By default, Ray tasks require 1 CPU each and Ray actors require 0 CPU each, so the scheduler limits task concurrency to the available CPUs and actor concurrency to infinite. Tasks that use more than 1 CPU (e.g., via mutlithreading) may experience slowdown due to interference from concurrent ones, but otherwise are safe to run.

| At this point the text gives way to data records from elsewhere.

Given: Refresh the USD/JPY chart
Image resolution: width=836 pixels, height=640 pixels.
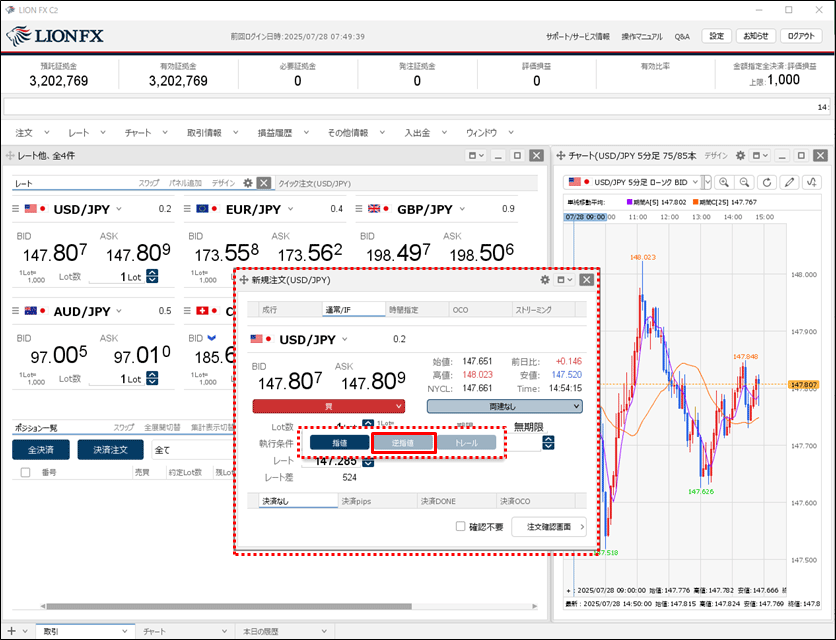Looking at the screenshot, I should point(767,182).
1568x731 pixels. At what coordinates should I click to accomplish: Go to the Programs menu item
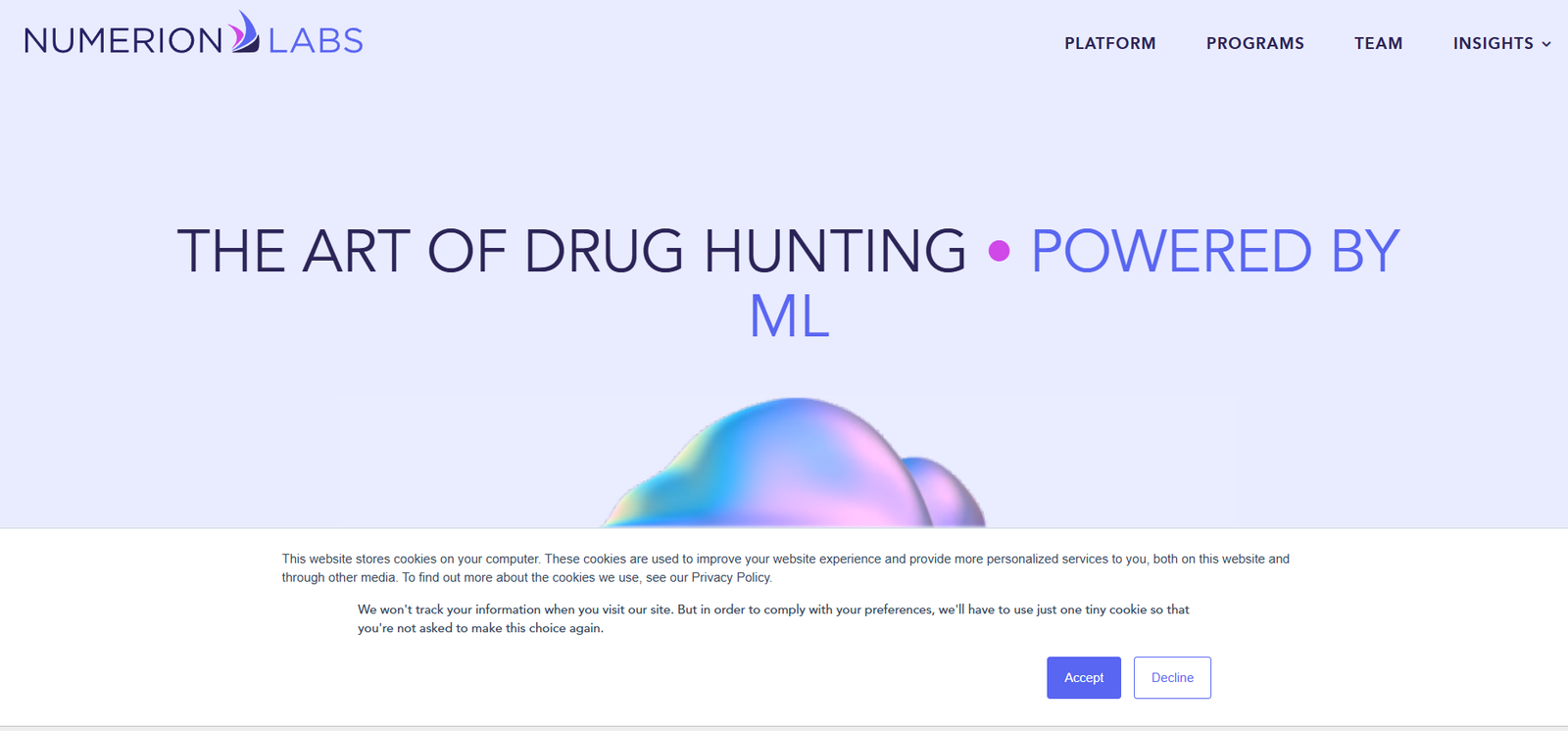tap(1254, 43)
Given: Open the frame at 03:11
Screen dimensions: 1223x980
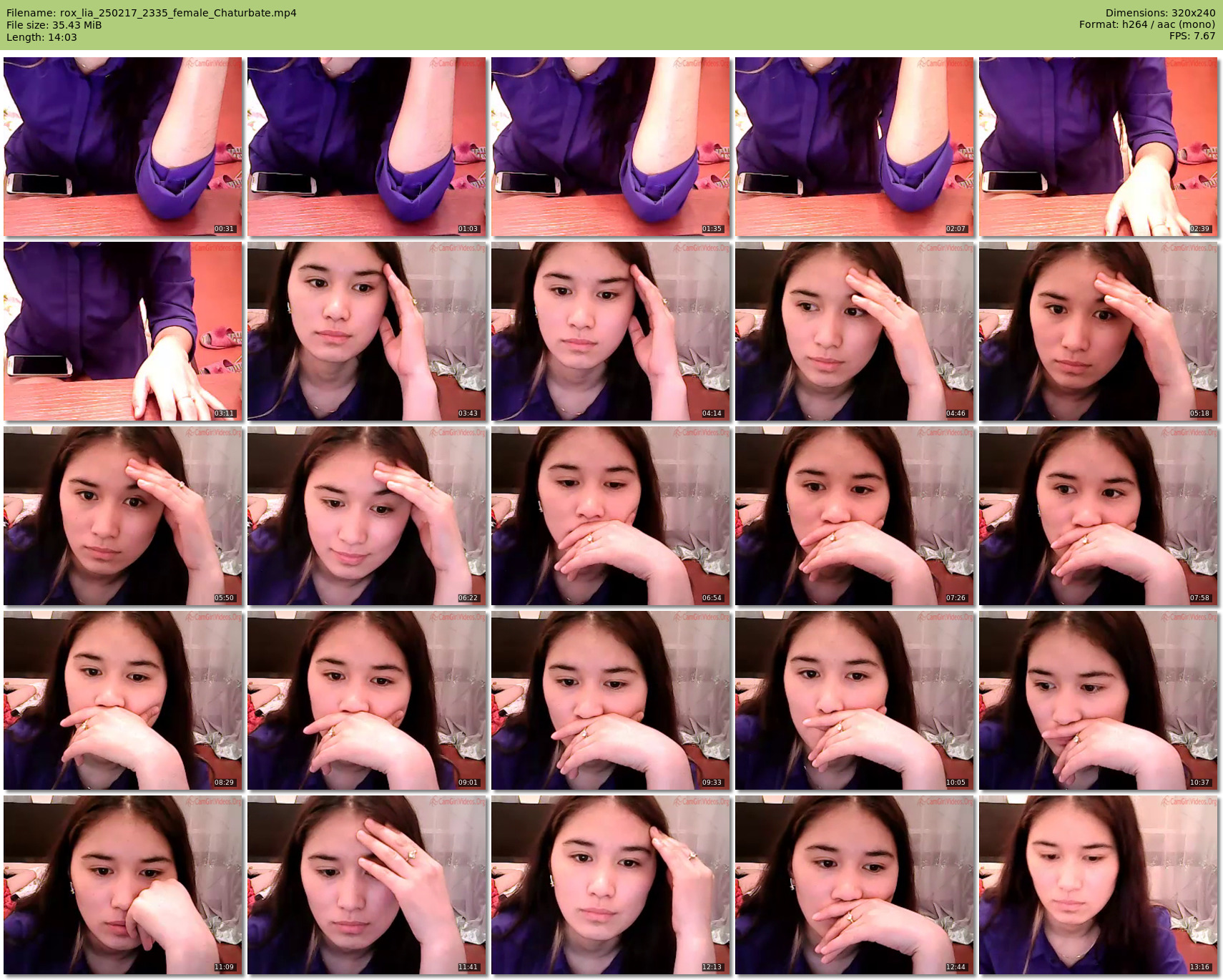Looking at the screenshot, I should tap(122, 331).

However, tasks or actors that use more than their proportionate share of memory may overload a node and cause issues like OOM. If that is the case, we can reduce the number of concurrently running tasks or actors on each node by increasing the amount of resources requested by them. This works because Ray makes sure that the sum of the resource requirements of all of the concurrently running tasks and actors on a given node does not exceed the node’s total resources.

Note

For actor tasks, the number of running actors limits the number of concurrently running actor tasks we can have.

Example use case

You have a data processing workload that processes each input file independently using Ray remote functions. Since each task needs to load the input data into heap memory and do the processing, running too many of them can cause OOM. In this case, you can use the memory resource to limit the number of concurrently running tasks (usage of other resources like num_cpus can achieve the same goal as well). Note that similar to num_cpus, the memory resource requirement is logical, meaning that Ray will not enforce the physical memory usage of each task if it exceeds this amount.

Code example

Without limit:

import ray

# Assume this Ray node has 16 CPUs and 16G memory.
ray.init()


@ray.remote
def process(file):
    # Actual work is reading the file and process the data.
    # Assume it needs to use 2G memory.
    pass


NUM_FILES = 1000
result_refs = []
for i in range(NUM_FILES):
    # By default, process task will use 1 CPU resource and no other resources.
    # This means 16 tasks can run concurrently
    # and will OOM since 32G memory is needed while the node only has 16G.
    result_refs.append(process.remote(f"{i}.csv"))
ray.get(result_refs)

With limit:

result_refs = []
for i in range(NUM_FILES):
    # Now each task will use 2G memory resource
    # and the number of concurrently running tasks is limited to 8.
    # In this case, setting num_cpus to 2 has the same effect.
    result_refs.append(
        process.options(memory=2 * 1024 * 1024 * 1024).remote(f"{i}.csv")
    )
ray.get(result_refs)